Hi thanks for replying so quickly! Yeah, I definitely have the allow-high-dpi flag set in my project.xml file - that was one of the first things I tried, but it doesn’t seem to make a difference, the scale returns 1 no matter what.
I’ve also noticed Hashlink it doesn’t act like I’d expect - I’m running a HL build on windows on a high resolution display which has a scaling of 1.5x. Lime is reporting the scale as 1x but is also internally scaling the window contents up (I guess behind the scenes) so that the contents of the window are kind of blurry. I guess this makes the 1x scale accurate, but also means you can’t really have properly DPI aware apps using it. We don’t use HL as a production platform so it’s not the end of the world for us, but thought it worth mentioning. It’s worth noting that running the same app on html5 target in chrome it picks up the scale as 1.5 correctly and doesn’t scale up the window contents - this is what I would expect to happen ideally.
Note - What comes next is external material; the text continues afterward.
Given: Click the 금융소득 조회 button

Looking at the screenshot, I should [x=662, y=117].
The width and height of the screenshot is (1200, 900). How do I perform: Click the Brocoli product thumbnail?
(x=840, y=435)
PS. I don’t mean to sound critical or anything, Lime is an amazingly useful platform, I’d love to be able to contribute at some point once I know a bit more about it.
var scaler = new ScreenDensityScaleCalculator();
scaler.addScaleForDensity(120, 0.75); // ldpi
scaler.addScaleForDensity(160, 1); // mdpi
scaler.addScaleForDensity(240, 1.5); // hdpi
scaler.addScaleForDensity(320, 2); // xhdpi
scaler.addScaleForDensity(480, 3); // xxhdpi
scaler.addScaleForDensity(640, 4); // xxxhpi
var result = scaler.getScale(Capabilities.screenDPI);
You can define any set of DPI buckets that you prefer.
Unfortunately, allow-high-dpi doesn’t work yet on Windows targets that use lime.ndll or lime.hdll yet. That includes C++, HashLink, and Neko on Windows. allow-high-dpi works with html5 on Windows, though.
This is because we use SDL, which is a C++ library, and didn’t support high DPI on Windows until somewhat recently (even though it supported high DPI on other OSes). Unfortunately, someone tried to enable it by upgrading to a new SDL update, and they ran into some issues that seem to indicate that it may still need some improvements on the SDL side.
We’d definitely like to support high DPI on Windows, as long as these issues can be cleared up.
Hey, thanks for your in-depth answer, that’s a great help thanks! I didn’t think about looking at OpenFL’s code, but I guess that’s a great place to start!
The above method you mentioned works great.
Regarding HL I did wonder if that would be some kind of SDL issue - I didn’t know what its high density screen support was like. Good luck in getting that working at some point though.